Life is full of necessary confrontations that most of us avoid like the plague. It's understandable why we avoid them. We could get rejected, which would either just be a devastating blow to the self-esteem or cause us to lose someone we love. We could also be rejecting someone else, which might hurt them and that's no fun. Mainly I think these are the two reasons why people avoid confrontation. We're afraid of hurt feelings or losing something important to us. These are both unpleasant things. However, I also believe that these things can be avoided more often than not if we simply go through with the confrontations we know we need to deal with. For instance, we might hurt our friend's feelings by telling them that they can't sing very well, but isn't that better than them auditioning on national television and becoming the laughing stock of a nation? Also, wouldn't you rather confront the person you love when something they're doing is hurting your feelings or bothering you or when you don't understand what they're thinking than just being perpetually confused and ending up breaking up because of frustration with each other? Also, wouldn't you rather take a chance on someone and get rejected than spend the rest of your life (or at least the next few months) wondering what could have happened?

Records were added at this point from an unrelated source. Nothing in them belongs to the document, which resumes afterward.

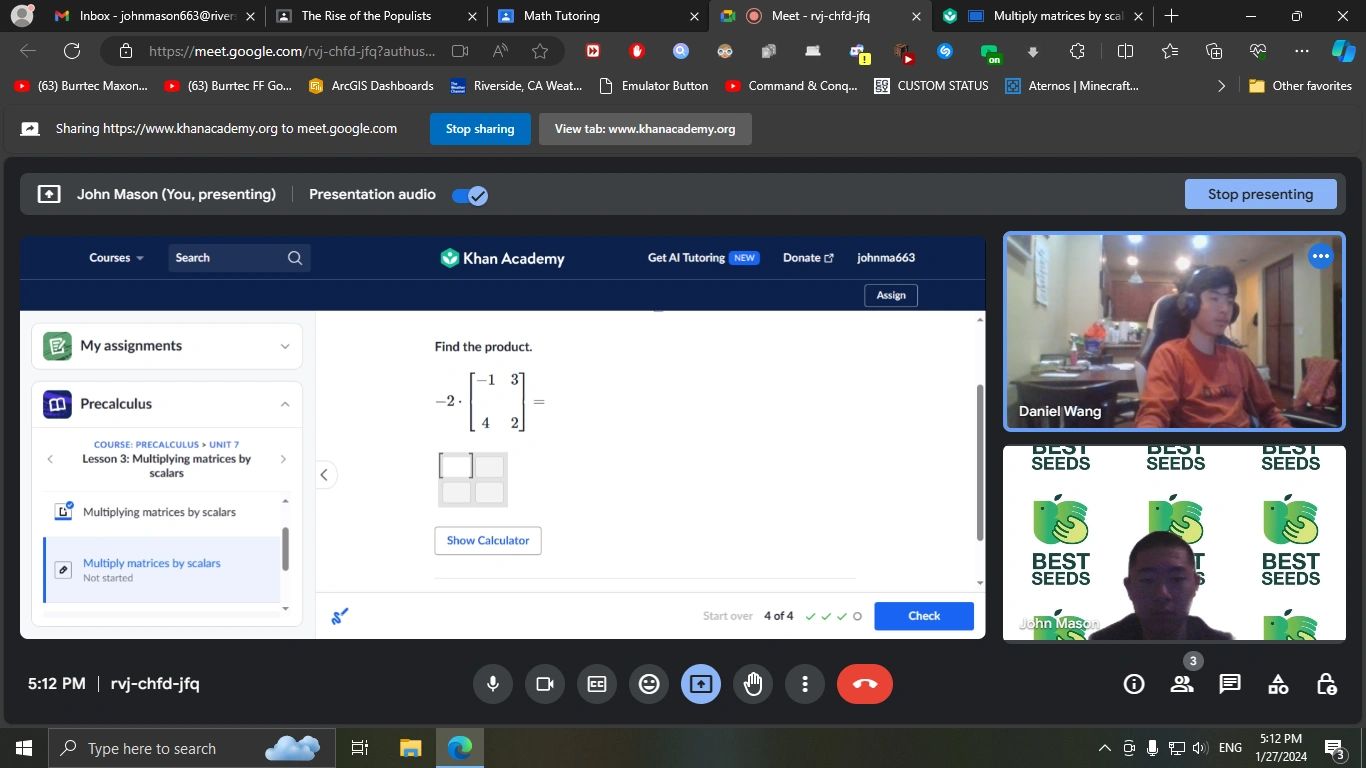The height and width of the screenshot is (768, 1366).
Task: Open the activities panel
Action: point(1277,683)
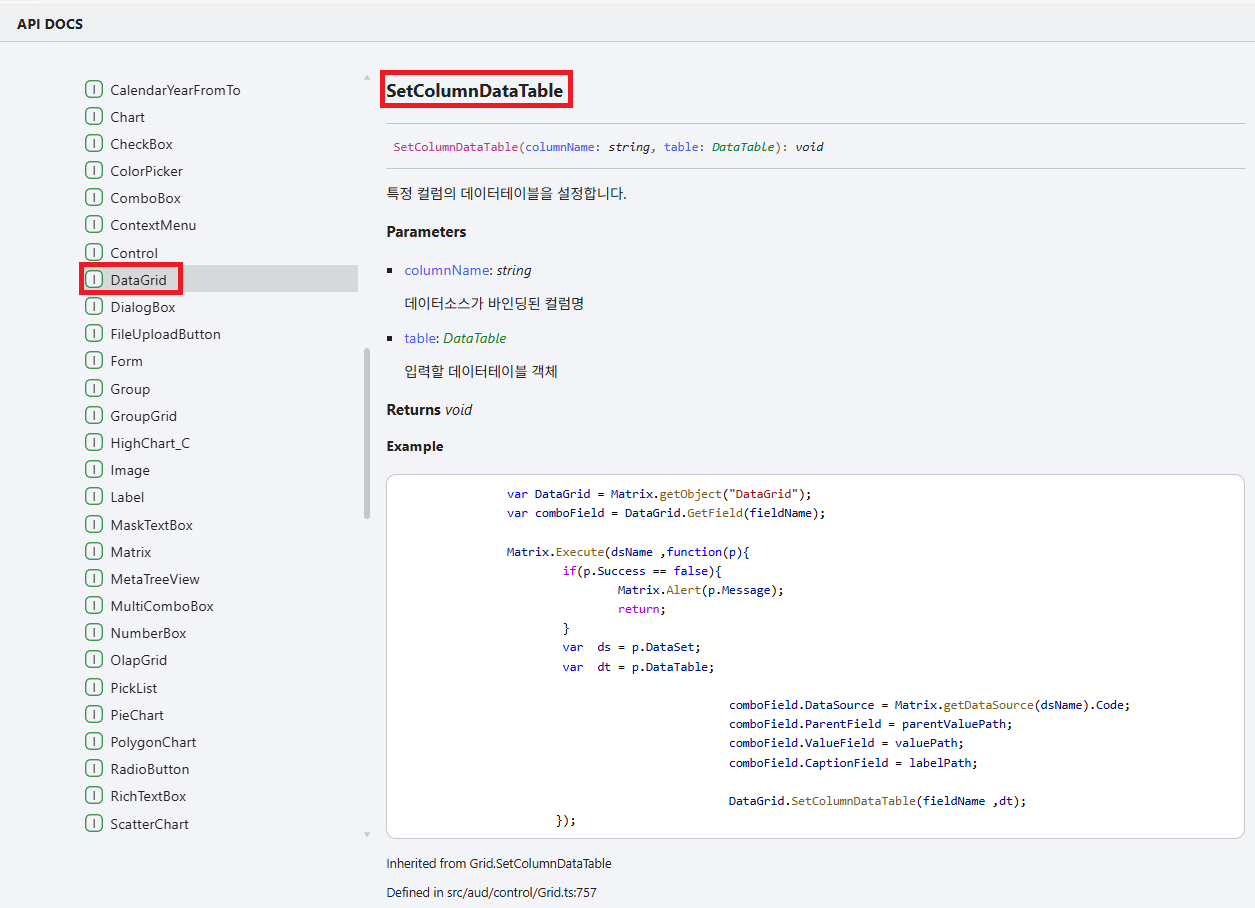Click the API DOCS header title
The width and height of the screenshot is (1255, 908).
50,24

Confrontation is like ripping off a Band-Aid. Keeping the Band-Aid on is comfortable, but that thing is getting pretty disgusting after all the showers you've taken with it on and you know you're going to have a wicked tan line if you leave it on any longer. So you rip it off. And it hurts.. but it can only get better from there.

I recently decided where I'm going to live next year. It was a process that consisted of a couple confrontations that needed to be made and I feel that if they weren't, things would have ended badly, but at least no one's feelings would be hurt, right? Well, I discovered that I don't mind being confronted most of the time and I'm glad when people get up the courage to talk to me about something. Also, I feel better when I talk to people that I need to talk to. Anyway, my situation ended well because we were willing to talk to each other, being honest and tactful and now we all feel good about our situations. So a word of advice, if you feel like you should talk to someone about something, just do it. You'll be glad you did.

3 comments:

Susie said...

Woah, how insightful!!! You know you can always tell me straight up, unless it will hurt my feelings of course.

wistie said...

I love that you blogged about this. I think confrontations are so awkward, but necessary to have a healthy relationship. I had drama with where I was going to live one year, and I was mostly the person at fault. Instead of someone telling me they didn't want to live with me, they planned to live somewhere else behind my back with a bunch of my friends. Once I found out, I was confused because I didn't fully realize that I was in the wrong until the deceit began. Talking it out is definitely a better brand of hurt than others.

wistie said...

p.s. that last comment was kellie rowland. my friend wistie logged into her blog and i didn't realize it until i posted.